* Task statement
Write out exactly the lines of the material below, beginning at the top and ending at the line that contains "You are a computer-use agent. The".

* Data listing
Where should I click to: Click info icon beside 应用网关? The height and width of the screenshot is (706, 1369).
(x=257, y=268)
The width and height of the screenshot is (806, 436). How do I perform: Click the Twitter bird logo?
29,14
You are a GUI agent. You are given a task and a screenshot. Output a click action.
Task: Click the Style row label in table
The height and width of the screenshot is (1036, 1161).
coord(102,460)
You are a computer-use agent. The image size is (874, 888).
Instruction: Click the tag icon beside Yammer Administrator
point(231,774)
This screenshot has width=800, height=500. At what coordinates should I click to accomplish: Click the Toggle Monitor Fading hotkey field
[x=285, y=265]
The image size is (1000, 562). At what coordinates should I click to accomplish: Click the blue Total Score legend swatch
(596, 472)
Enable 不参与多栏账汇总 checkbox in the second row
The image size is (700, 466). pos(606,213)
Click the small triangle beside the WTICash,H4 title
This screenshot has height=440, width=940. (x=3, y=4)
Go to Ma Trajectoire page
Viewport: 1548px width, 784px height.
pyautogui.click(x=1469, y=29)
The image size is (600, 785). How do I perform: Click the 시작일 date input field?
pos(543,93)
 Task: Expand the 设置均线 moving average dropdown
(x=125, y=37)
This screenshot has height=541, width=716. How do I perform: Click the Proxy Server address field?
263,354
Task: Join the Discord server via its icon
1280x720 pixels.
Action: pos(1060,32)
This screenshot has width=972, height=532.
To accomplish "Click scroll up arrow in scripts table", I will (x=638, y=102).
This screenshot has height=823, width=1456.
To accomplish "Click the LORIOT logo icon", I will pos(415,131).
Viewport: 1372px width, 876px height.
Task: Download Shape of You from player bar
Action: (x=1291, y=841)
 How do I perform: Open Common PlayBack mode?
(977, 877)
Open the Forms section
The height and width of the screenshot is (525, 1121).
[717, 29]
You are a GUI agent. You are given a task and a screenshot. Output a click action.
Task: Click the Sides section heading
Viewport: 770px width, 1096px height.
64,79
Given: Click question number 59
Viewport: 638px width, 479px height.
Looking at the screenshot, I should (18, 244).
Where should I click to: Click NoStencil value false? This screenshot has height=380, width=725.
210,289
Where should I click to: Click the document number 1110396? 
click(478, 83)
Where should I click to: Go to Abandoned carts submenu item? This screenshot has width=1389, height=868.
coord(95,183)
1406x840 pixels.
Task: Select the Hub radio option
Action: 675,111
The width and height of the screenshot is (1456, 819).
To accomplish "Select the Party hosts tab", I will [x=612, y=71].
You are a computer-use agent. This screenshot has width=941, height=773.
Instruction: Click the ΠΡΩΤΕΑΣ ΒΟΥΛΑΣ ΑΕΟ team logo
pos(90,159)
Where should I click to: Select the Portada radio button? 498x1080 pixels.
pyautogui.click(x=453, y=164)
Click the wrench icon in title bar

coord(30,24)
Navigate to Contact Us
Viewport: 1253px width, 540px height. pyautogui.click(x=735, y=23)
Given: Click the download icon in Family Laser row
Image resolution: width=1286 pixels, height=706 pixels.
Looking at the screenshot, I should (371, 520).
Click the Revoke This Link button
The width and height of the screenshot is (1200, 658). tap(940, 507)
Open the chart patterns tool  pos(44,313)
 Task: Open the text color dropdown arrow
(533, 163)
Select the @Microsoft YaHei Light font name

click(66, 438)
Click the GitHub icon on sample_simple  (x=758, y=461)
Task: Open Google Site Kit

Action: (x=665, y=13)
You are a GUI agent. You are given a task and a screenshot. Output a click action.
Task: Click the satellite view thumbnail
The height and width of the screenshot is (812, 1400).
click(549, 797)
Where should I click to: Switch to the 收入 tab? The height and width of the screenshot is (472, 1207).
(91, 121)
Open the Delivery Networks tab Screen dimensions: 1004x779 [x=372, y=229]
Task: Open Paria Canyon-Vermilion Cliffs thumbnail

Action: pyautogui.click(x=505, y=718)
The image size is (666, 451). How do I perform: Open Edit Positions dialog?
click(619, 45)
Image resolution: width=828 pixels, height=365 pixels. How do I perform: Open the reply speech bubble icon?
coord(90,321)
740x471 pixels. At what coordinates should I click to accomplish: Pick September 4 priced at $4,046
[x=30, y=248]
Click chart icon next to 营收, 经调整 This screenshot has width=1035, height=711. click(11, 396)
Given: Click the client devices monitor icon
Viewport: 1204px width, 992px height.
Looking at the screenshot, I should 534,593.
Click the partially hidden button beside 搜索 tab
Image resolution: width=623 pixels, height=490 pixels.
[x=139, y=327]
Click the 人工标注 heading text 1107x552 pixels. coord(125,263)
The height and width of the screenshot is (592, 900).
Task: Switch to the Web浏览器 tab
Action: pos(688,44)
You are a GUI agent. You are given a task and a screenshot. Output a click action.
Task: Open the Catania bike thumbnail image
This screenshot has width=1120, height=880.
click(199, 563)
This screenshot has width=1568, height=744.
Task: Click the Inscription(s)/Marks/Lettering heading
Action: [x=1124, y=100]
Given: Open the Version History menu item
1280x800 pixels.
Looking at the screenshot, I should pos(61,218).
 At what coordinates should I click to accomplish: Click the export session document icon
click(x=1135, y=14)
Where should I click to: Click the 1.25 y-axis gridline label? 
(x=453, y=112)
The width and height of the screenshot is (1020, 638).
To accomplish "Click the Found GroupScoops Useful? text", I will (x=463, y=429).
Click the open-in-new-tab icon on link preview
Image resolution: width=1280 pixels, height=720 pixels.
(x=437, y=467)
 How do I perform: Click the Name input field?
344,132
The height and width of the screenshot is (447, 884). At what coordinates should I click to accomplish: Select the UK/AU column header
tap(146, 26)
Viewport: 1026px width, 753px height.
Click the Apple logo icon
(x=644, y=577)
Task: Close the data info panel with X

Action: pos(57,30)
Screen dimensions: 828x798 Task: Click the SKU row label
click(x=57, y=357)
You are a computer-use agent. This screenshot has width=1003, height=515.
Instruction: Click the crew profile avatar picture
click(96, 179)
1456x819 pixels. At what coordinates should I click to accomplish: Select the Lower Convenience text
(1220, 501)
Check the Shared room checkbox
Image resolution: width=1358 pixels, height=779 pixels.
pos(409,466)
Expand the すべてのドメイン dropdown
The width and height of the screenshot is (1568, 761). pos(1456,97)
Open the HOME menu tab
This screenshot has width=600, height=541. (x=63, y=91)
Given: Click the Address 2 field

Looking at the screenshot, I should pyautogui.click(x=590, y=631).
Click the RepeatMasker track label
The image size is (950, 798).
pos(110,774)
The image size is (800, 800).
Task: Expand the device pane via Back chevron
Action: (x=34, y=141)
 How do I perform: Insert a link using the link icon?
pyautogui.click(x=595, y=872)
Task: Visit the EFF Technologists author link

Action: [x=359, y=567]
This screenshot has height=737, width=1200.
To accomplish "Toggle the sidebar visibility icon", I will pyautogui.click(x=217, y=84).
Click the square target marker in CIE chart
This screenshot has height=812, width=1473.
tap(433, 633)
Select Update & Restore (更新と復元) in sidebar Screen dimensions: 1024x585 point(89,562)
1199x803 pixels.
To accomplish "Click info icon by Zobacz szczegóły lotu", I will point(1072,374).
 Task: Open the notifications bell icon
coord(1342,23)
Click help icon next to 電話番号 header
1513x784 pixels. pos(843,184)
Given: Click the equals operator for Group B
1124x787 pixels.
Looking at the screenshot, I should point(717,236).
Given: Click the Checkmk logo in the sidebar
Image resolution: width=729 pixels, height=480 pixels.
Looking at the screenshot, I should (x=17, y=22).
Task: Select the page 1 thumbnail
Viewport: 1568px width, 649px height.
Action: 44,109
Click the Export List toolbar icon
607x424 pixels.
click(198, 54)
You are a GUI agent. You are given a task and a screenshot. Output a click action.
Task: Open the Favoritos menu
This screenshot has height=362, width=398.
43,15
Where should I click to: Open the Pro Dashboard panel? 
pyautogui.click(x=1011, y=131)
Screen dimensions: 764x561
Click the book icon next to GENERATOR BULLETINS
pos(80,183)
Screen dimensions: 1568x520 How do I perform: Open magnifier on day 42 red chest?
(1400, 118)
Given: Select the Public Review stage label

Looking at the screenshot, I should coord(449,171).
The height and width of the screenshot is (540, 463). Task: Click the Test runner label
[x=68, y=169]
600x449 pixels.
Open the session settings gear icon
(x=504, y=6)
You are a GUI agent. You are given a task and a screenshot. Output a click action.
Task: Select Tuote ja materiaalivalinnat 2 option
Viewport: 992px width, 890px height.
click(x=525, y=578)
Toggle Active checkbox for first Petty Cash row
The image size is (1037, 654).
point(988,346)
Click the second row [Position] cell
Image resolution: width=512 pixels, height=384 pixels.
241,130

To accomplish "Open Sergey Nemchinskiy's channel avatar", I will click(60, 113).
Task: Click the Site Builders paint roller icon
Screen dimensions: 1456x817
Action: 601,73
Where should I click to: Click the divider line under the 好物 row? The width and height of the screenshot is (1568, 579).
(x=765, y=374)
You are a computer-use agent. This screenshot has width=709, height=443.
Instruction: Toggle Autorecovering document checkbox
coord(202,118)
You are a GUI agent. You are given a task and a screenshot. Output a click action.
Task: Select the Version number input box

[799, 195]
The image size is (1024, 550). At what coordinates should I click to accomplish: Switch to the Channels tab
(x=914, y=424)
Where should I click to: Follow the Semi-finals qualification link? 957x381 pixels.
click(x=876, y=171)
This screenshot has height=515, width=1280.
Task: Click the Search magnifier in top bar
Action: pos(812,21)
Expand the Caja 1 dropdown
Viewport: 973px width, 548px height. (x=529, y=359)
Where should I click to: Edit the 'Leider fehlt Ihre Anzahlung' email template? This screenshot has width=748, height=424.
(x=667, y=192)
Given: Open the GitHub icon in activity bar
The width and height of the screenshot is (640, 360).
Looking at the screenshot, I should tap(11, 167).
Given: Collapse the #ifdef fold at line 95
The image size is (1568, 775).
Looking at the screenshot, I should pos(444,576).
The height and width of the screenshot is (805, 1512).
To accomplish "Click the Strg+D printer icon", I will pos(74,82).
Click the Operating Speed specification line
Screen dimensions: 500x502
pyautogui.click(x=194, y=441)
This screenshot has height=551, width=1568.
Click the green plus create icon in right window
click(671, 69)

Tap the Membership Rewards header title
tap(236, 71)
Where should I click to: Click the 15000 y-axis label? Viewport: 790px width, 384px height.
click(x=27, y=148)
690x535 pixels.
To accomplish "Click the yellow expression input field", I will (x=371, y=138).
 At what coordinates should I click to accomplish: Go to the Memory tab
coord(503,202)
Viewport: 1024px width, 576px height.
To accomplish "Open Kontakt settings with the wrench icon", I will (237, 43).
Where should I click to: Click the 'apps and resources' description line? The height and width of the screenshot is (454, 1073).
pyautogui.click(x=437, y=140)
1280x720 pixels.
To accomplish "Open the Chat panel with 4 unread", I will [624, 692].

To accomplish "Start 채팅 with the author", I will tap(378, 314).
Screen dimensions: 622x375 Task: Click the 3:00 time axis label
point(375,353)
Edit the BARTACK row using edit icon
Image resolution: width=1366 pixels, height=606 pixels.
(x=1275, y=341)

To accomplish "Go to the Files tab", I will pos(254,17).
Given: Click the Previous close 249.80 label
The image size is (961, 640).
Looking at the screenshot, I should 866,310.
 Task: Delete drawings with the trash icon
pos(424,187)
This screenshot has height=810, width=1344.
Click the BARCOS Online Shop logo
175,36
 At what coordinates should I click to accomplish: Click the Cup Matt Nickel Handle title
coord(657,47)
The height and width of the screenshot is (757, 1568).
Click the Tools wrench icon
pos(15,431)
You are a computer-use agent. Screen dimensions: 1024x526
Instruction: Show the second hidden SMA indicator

* Solution
Where should I click to: Click info icon beside 应用网关? The height and width of the screenshot is (706, 1369).
(x=257, y=268)
The width and height of the screenshot is (806, 436). How do I perform: Click the Twitter bird logo?
29,14
You are a GUI agent. You are given a task and a screenshot. Output a click action.
Task: Click the Style row label in table
The height and width of the screenshot is (1036, 1161).
coord(102,460)
You are a computer-use agent. The image size is (874, 888).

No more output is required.